La crisi in atto è, infatti, da ricondurre a diversi fattori: la diffusione di fake news (che hanno investito anche testate nazionali) è il sintomo di criticità più profonde inerenti all’epoca che stiamo vivendo; i social giocano un ruolo cruciale, ma non sono il punto. In particolare, bisogna mettere in luce due “problemi” di fondo, la cui diagnosi può aiutarci ad orientarci meglio.

Da un lato, infatti, troviamo la tendenza post-moderna del giornalismo contemporaneo a far prevalere il racconto simbolico al mero fatto, il superamento della corrispondenza tra discorso vero e realtà. Mi riferisco al “prevalere del soggettivo sull'oggettivo, la diffusione dei features, i pezzi costruiti non tanto su fatti nudi e crudi quanto sulle storie a forte valore simbolico: dal resoconto al racconto” (Marco Benadusi).
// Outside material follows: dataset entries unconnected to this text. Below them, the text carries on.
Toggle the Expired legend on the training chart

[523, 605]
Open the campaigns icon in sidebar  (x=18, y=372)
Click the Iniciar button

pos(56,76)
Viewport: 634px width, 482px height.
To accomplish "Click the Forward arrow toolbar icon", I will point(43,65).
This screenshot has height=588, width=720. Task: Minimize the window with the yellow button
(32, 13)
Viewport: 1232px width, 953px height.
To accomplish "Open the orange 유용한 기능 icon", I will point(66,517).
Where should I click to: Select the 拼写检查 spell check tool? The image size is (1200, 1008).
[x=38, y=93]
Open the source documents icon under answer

Lungi dall’essere una criticità, questa tendenza diventa problematica nel momento in cui il racconto giornalistico prevale sul fatto oggettivo al punto da distorcerlo, e le implicazioni di questo fenomeno durante una pandemia diventano, come già detto, colossali.

D’altra parte, entra in gioco la tendenza del ridurre la verità scientifica a oggetto di stima e valutazione (di computazione valoriale). Per rendere leggibili dati e ricerche scientifiche, si va incontro a una “formatazione” del sapere scientifico, un’opera di banalizzazione più che di riassunto, che porta inevitabilmente a incomprensioni sempre maggiori. Qui entrerebbero in gioco discorsi di natura filosofica sull’attuale regime valoriale nel quale si ritrova gettata la ricerca scientifica, ma il punto è proprio che vi sono, oggi, problemi di interazione con il mondo delle scienze (per questioni che non riguardano in senso stretto in mondo delle scienze stesso). E, durante questa pandemia, ne abbiamo avuto più di una prova.